[Problem]: Output the lines from the one holding "The image size is (1568, 678)." to the end of the entries that follow, exactly and only those, minus any pictures.

[Records for processing]:
******************************

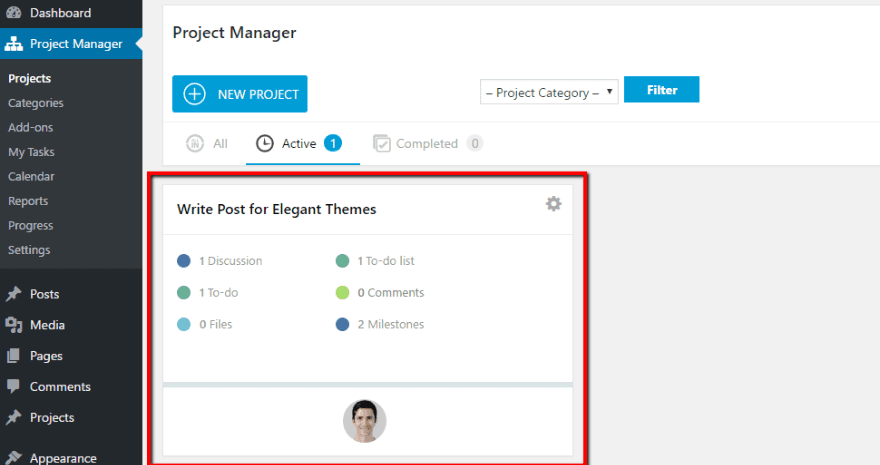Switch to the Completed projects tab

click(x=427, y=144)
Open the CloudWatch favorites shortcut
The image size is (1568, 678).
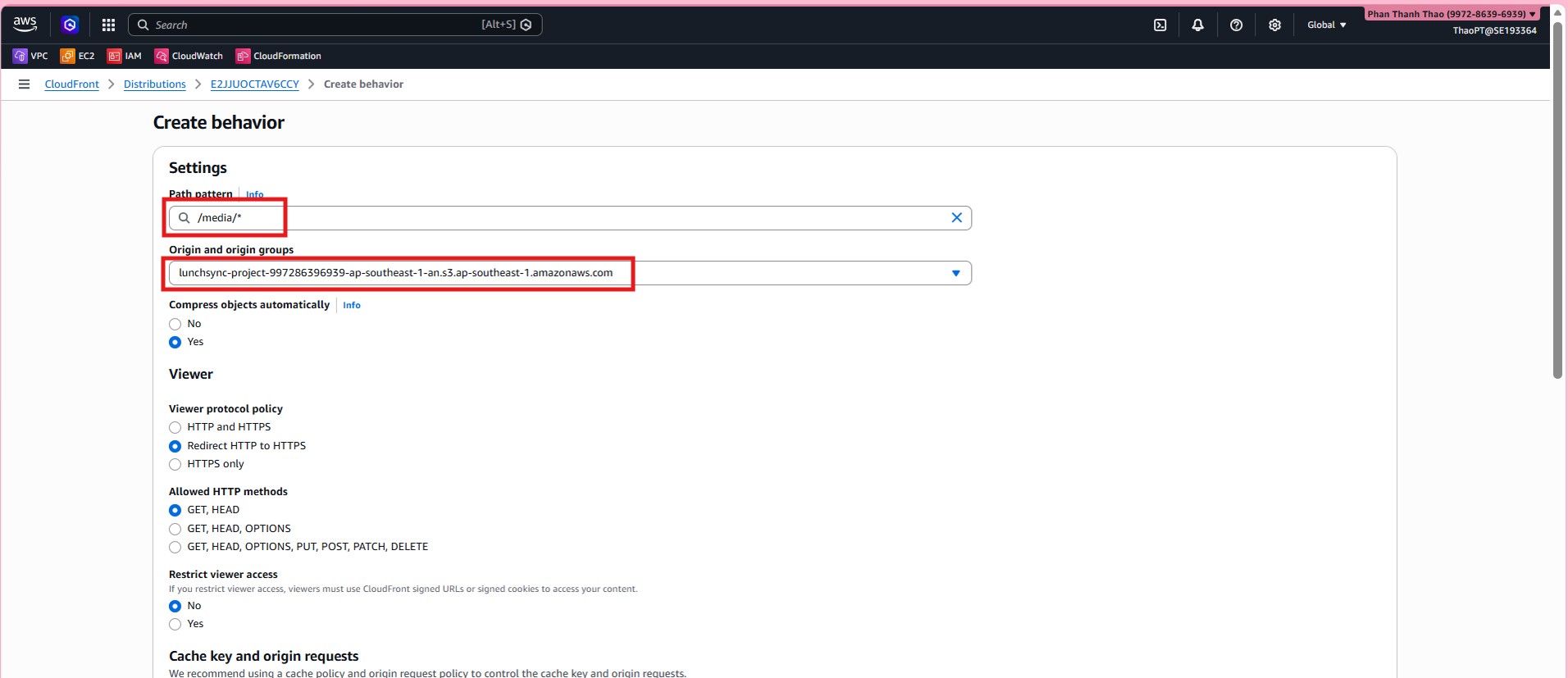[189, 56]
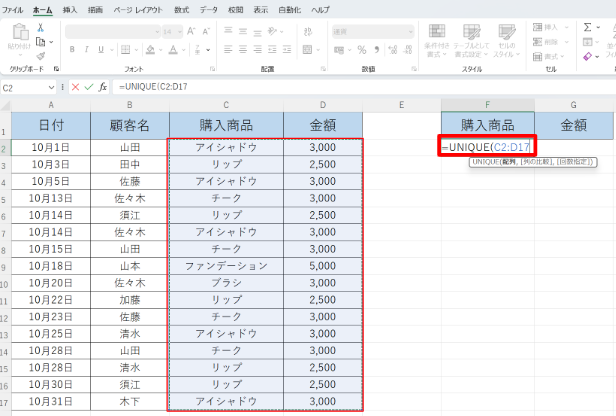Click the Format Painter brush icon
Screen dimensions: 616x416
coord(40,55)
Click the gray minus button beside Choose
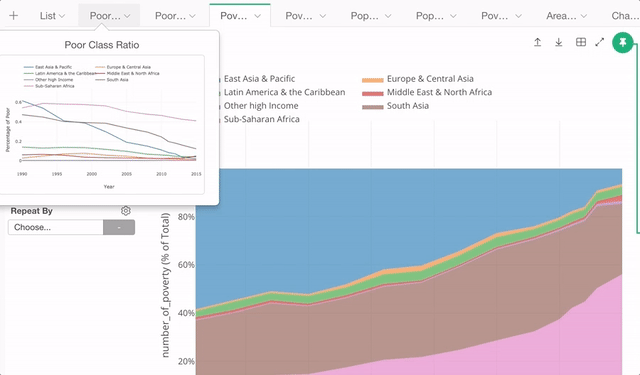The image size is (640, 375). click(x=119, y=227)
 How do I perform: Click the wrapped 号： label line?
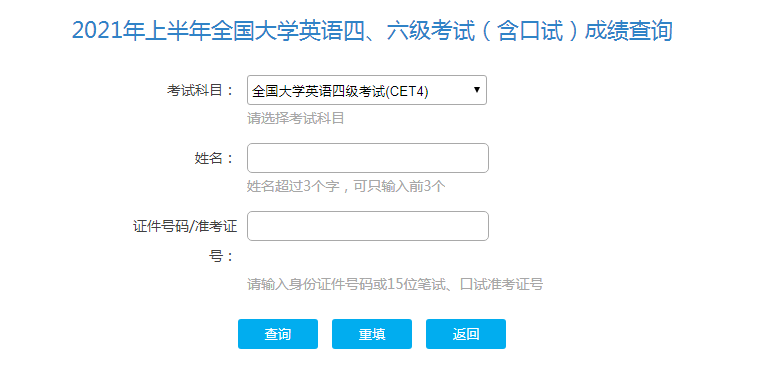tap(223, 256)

******************************

[Answer to the problem]:
The image size is (1568, 678).
[189, 56]
Click the Format Painter brush icon
Screen dimensions: 616x416
coord(40,55)
Click the gray minus button beside Choose
The image size is (640, 375). click(x=119, y=227)
 How do I perform: Click the wrapped 号： label line?
tap(223, 256)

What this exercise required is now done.